>> Start

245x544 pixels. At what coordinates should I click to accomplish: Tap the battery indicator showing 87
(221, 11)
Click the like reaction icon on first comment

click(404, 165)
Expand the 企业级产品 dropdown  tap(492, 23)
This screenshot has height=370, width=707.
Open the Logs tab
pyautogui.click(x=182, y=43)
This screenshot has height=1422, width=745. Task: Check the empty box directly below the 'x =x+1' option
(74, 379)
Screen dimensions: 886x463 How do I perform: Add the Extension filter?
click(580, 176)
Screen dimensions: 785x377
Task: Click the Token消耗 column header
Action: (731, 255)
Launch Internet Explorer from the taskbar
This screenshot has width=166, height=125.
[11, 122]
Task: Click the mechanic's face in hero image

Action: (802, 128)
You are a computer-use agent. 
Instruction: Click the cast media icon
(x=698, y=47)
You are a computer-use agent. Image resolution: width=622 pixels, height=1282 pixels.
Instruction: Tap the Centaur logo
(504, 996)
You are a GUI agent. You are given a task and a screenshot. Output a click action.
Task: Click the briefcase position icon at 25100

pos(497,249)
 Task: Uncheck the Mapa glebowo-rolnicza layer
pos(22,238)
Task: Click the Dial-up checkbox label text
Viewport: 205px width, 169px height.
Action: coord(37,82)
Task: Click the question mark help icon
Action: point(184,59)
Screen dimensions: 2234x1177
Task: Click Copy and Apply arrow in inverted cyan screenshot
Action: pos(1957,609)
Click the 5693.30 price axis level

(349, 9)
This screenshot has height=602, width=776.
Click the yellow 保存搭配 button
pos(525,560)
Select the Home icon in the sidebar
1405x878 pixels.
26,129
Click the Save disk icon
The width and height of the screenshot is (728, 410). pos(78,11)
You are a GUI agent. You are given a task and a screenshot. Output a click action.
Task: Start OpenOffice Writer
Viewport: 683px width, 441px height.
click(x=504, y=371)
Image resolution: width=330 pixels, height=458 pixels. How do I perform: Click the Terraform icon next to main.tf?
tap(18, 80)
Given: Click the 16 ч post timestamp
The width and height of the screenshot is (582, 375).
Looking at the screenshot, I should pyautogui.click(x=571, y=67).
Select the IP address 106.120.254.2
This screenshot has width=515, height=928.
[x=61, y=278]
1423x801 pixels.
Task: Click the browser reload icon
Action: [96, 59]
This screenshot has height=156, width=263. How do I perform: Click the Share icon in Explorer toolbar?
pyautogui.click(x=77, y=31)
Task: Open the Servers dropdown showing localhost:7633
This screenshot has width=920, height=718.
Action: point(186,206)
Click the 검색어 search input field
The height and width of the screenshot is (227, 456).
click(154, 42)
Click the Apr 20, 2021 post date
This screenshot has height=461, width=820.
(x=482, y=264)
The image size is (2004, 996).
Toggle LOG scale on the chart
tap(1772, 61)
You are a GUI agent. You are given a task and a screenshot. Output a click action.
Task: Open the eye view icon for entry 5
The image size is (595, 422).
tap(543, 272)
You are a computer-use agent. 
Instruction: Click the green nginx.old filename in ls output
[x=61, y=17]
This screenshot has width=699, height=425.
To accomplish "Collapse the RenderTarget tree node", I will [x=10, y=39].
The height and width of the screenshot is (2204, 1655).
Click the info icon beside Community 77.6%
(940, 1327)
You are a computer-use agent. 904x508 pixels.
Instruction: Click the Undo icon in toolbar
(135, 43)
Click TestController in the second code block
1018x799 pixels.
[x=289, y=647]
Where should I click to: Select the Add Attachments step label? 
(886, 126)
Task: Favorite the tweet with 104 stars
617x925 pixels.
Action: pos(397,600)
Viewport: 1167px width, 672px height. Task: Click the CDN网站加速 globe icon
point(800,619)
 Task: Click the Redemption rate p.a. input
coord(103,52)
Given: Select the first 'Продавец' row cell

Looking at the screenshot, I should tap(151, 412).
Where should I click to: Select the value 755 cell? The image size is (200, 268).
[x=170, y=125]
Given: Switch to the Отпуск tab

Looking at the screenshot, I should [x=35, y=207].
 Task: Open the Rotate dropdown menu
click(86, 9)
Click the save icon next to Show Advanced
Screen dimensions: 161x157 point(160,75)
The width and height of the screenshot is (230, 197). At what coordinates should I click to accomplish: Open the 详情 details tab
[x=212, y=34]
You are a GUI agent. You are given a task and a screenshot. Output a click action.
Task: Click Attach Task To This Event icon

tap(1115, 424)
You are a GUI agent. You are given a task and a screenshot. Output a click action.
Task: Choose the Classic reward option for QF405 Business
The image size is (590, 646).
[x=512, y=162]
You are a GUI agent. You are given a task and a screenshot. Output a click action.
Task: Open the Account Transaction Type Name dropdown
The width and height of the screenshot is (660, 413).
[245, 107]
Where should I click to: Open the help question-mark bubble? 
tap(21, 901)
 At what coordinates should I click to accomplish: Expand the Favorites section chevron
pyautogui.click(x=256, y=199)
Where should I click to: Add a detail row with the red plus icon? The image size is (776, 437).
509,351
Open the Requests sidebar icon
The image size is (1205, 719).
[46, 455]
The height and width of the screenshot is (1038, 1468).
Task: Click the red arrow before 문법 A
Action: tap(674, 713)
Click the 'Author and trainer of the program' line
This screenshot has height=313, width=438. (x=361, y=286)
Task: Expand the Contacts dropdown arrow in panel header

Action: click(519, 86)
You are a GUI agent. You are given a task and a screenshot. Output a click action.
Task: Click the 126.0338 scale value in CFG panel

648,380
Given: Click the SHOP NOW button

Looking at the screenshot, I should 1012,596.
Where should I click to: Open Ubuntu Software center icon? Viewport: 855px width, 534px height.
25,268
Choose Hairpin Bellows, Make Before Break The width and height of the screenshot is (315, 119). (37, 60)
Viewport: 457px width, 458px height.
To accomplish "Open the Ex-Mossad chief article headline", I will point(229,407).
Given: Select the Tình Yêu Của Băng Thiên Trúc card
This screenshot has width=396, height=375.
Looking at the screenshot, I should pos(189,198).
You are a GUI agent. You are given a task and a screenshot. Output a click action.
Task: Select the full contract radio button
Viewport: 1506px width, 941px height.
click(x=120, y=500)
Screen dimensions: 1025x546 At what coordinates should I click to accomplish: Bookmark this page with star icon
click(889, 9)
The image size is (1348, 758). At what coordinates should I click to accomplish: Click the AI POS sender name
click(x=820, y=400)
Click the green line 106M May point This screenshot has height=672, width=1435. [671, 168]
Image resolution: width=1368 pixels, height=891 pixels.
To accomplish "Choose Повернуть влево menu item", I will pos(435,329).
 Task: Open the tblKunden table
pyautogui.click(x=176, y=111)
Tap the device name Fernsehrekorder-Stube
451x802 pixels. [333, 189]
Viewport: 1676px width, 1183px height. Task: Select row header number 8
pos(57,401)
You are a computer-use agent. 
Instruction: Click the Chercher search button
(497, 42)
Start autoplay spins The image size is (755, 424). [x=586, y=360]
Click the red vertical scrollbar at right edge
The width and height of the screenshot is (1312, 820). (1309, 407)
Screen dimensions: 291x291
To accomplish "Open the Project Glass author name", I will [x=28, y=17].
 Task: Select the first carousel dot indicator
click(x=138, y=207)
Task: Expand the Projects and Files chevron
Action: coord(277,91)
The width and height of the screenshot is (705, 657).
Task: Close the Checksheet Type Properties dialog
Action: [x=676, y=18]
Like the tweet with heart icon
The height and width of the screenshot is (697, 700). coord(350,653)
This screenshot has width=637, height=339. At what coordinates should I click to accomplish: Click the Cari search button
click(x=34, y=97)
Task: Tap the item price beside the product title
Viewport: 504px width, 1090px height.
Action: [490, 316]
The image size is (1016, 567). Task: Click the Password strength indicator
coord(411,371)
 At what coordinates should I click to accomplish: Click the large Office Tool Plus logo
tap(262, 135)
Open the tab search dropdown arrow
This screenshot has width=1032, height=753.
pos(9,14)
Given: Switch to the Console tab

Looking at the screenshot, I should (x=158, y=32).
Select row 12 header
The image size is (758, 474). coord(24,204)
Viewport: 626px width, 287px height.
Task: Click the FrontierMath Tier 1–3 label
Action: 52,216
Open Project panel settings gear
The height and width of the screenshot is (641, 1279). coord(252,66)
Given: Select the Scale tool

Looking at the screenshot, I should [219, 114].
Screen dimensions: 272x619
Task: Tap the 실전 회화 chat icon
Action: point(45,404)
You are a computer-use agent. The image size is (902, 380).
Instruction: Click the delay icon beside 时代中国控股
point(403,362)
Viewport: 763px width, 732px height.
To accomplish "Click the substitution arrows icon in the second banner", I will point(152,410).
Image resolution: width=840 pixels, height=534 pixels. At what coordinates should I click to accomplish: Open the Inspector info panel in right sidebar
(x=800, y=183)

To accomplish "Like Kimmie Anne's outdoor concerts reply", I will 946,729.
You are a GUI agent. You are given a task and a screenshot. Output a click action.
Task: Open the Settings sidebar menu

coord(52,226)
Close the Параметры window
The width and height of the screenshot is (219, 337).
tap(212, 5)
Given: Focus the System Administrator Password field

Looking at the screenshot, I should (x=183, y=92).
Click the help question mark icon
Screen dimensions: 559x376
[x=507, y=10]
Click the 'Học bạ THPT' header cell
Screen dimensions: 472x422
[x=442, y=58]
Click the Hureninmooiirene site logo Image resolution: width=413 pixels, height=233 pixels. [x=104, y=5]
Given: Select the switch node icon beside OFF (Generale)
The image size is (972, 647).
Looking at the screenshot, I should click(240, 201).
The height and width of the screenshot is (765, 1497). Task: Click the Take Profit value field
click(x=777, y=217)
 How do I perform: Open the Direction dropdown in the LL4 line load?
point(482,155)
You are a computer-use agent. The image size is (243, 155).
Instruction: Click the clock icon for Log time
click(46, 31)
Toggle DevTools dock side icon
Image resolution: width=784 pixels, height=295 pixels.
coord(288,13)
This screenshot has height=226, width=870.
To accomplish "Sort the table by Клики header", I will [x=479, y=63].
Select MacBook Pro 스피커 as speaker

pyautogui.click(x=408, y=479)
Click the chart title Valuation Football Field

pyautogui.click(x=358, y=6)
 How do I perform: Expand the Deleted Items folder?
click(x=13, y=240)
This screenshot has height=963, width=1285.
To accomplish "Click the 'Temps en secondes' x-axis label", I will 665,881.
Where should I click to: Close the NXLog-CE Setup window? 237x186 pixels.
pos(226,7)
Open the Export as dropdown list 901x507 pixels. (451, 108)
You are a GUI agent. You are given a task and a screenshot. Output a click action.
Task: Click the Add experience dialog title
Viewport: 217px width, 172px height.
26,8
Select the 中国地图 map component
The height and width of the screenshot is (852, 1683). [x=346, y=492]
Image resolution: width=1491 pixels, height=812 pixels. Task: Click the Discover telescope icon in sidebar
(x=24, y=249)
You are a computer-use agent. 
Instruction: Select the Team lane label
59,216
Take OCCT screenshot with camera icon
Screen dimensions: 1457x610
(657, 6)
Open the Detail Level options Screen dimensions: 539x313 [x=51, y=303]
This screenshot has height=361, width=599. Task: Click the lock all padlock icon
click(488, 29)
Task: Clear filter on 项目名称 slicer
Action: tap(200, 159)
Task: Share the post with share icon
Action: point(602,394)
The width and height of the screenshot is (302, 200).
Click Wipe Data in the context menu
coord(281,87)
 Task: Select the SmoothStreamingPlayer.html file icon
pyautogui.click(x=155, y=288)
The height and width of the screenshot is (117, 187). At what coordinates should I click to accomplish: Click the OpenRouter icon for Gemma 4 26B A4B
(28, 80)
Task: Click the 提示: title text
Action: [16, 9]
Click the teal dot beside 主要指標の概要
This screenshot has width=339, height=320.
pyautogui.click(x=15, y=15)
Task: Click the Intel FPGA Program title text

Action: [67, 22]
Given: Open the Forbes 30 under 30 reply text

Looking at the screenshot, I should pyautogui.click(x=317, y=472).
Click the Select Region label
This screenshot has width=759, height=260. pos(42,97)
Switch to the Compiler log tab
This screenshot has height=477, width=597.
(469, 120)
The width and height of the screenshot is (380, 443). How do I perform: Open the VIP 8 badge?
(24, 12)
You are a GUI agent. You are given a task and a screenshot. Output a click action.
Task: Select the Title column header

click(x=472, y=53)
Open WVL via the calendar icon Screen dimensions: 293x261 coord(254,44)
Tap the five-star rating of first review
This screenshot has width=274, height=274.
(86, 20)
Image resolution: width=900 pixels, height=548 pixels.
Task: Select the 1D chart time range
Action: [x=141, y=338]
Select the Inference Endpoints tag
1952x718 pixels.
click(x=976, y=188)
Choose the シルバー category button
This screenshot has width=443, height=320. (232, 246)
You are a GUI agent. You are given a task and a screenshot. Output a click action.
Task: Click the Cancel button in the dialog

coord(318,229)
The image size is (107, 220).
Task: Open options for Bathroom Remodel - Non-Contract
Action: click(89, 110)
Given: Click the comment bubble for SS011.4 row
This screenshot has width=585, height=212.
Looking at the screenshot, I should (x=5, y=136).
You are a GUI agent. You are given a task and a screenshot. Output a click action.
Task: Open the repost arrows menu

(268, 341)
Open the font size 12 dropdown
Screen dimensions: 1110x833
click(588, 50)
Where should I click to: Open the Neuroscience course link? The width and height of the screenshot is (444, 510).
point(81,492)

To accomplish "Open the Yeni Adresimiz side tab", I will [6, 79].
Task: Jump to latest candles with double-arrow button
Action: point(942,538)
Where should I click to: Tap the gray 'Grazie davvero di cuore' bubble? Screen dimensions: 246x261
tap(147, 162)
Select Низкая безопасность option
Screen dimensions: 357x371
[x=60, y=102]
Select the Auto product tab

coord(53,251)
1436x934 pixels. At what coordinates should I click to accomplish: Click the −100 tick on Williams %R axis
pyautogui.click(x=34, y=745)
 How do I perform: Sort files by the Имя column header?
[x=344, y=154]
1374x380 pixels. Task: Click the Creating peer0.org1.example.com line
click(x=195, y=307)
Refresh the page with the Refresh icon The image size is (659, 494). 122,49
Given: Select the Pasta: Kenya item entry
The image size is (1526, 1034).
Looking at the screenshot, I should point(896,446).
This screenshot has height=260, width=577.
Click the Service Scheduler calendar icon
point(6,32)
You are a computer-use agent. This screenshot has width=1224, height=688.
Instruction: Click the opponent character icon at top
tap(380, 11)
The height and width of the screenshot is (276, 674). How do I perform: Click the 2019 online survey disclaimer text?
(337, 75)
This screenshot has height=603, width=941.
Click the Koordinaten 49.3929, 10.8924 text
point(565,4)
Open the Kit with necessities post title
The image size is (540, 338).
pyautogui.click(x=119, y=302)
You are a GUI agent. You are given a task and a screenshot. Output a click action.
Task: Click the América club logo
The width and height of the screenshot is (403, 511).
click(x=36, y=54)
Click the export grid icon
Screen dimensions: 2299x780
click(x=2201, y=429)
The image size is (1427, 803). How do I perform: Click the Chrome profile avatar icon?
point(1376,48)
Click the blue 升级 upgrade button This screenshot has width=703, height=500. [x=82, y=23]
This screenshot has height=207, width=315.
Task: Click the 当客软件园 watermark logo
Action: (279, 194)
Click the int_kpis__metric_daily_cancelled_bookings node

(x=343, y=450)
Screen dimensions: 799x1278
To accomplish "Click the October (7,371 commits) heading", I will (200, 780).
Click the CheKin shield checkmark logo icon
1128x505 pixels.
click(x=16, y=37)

>> End

WORK REQUIRED - Please extract the rows from the line with "The image size is (1348, 758)." to the line with "Click the green line", both included, and copy them out unchanged.

WRITTEN ANSWER -
The image size is (1348, 758). At what coordinates should I click to accomplish: Click the AI POS sender name
click(x=820, y=400)
Click the green line 106M May point This screenshot has height=672, width=1435. [671, 168]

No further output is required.